Start of RECORDS

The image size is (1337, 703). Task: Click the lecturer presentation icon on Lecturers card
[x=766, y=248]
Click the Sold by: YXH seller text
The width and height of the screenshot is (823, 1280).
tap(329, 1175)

End of RECORDS

WHAT THE TASK REQUIRES
Could you retype every record above exactly as given?

ANSWER SPACE
The image size is (1337, 703). Task: Click the lecturer presentation icon on Lecturers card
[x=766, y=248]
Click the Sold by: YXH seller text
The width and height of the screenshot is (823, 1280).
tap(329, 1175)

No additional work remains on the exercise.